At 9:38am on November 10, 2012, maddalena said…
Hi MrsD I am here but haven't felt as comfy as on YWBB. Thanks for finding me.
At 10:44pm on November 2, 2012, flohog said…

Yup, I'm the same flohog on YWBB....I recognize you too

At 2:14pm on November 2, 2012, Lori said…

Thanks for sending the friend request, This place has helped me so much again so sorry for your lose.  take care

At 12:24pm on November 1, 2012, bj628(Bonnie) said…

 Oh, by the Way.. I love Snoopy.  On my old car I had the decal , the same one you have as your pix...

At 12:21pm on November 1, 2012, bj628(Bonnie) said…

Thank you for your friend request. I am so sorry for the reason you

are here, but I am so happy you found WV.  sending ((((((hugs)))))

At 7:52pm on October 15, 2012, LaurieR said…

Hello MrsD.  I am so sorry for your loss.  I never really know what to say but welcome to  this site. If you have any questions, please feel free to contact me.  I will do my best to help you.  I will send you a friend request, if you wish you can accept

 

At 10:13pm on October 13, 2012, Joyce said…

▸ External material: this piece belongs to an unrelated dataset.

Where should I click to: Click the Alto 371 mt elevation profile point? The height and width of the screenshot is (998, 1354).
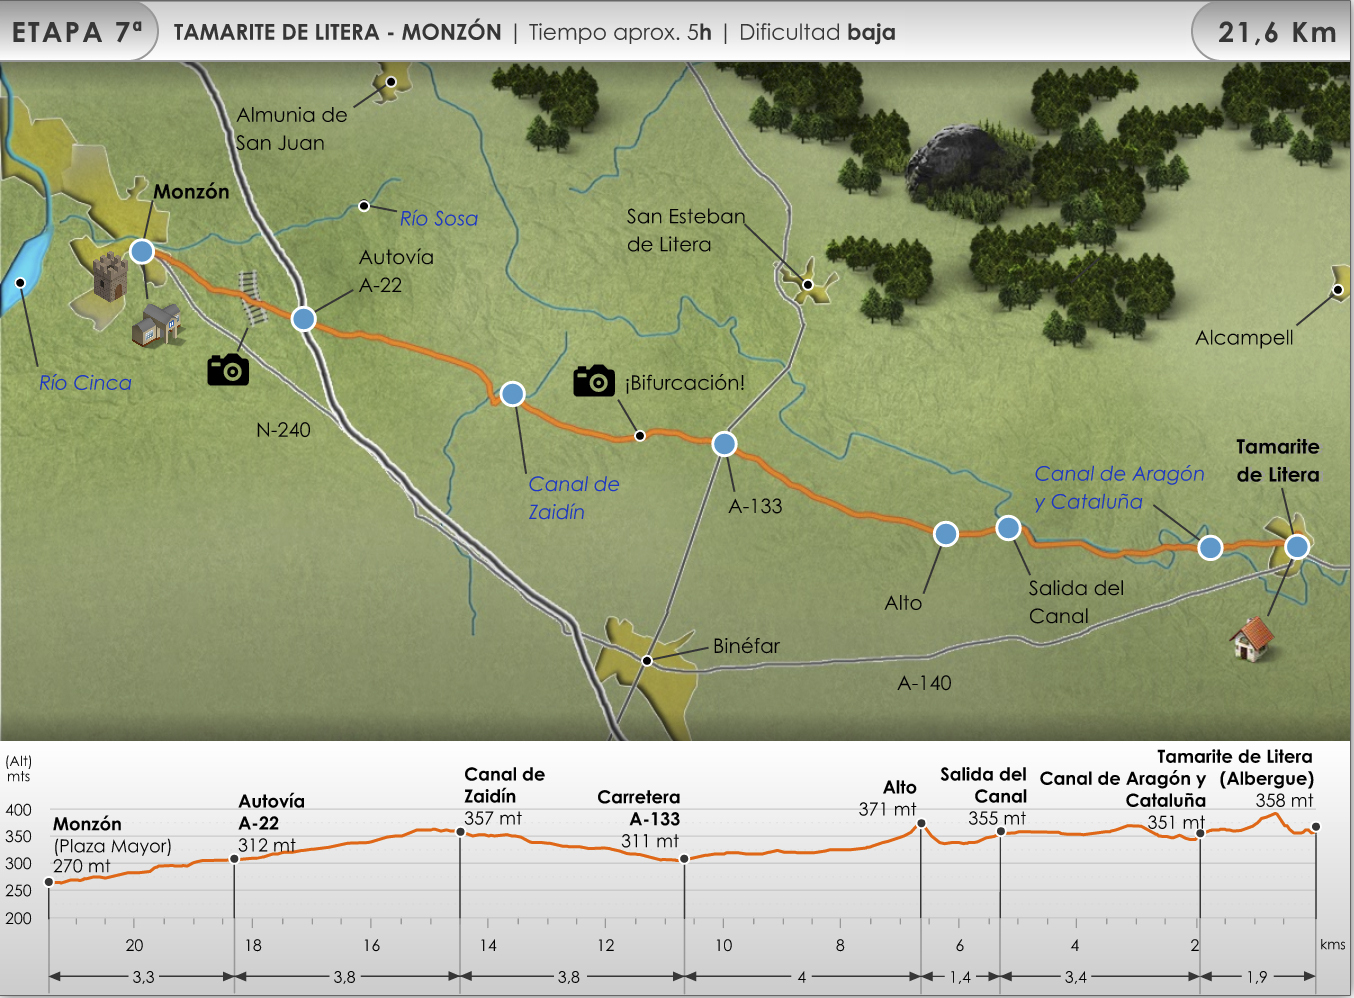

Welcome MrsD: I'm sorry for your loss but I'm glad you found your way to this site. I hope you will find the same comfort and understanding here at Widowed Village that I have. In the beginning I just read the blogs and posts and lurked in chat. Post and join us in chat when you feel comfortable. It is nice to be among people who "Get It".

At 10:31pm on October 10, 2012, wannabmartha said…

So sorry for the reason that you’re here but glad you’ve joined us. You’ll find insight, understanding and support here at Widowed Village. We’re traveling the same road together some further down the road than others.  Join a group when you’re ready to get better connected. Participate in a forum and/or chat anytime. If you have questions, feel free to ask. There is always someone around willing to help.